A Hike to Holden Arboretum’s Carver’s Pond
When the Cleveland Museum of Natural History holds its annual symposium there are GREAT opportunities to go on hikes that visit some of northeast Ohio’s very special places. The hike to Carver’s Pond is one of these. I’ve been on this hike several times, and it is always rewarding. The pond is a Holden Arboretum holding, but lies outside the arboretum proper and can be visited only with special permission and a guide (ours was led by Holden’s own Roger Gettig).

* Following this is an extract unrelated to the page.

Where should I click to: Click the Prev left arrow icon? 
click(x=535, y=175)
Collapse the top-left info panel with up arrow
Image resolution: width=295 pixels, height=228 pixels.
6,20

So the first part of our trip involved first getting to the place where the hike began, near an enclosure where Holden is testing the pest or pathogen resistance of various trees and shrubs. Then one wanders through a large unmown field (full of bee-full goldenrod this time of year) where Holden has planted more trees to observe over time (White Pine, Dawn Redwood). Then you tromp a long way through an oak/beech forest, overlooking a creek that is in some places a hundred feet below…
And then you are there.
What makes Carver’s Pond fascinating is that it lies in a submerged valley that itself lies thirty feet above the creek below. The natural outlet at the west end of the pond has been blocked by a beaver dam, creating a water impoundment of about 5 acres, studded with water lilies and dead trees (in which heron used to nest but no longer do) . There is no one around except some ducks and herons. It is very, very quiet.
The way out is faster but steeper: no sloth possible. My butt muscles are tired. It was a good hike.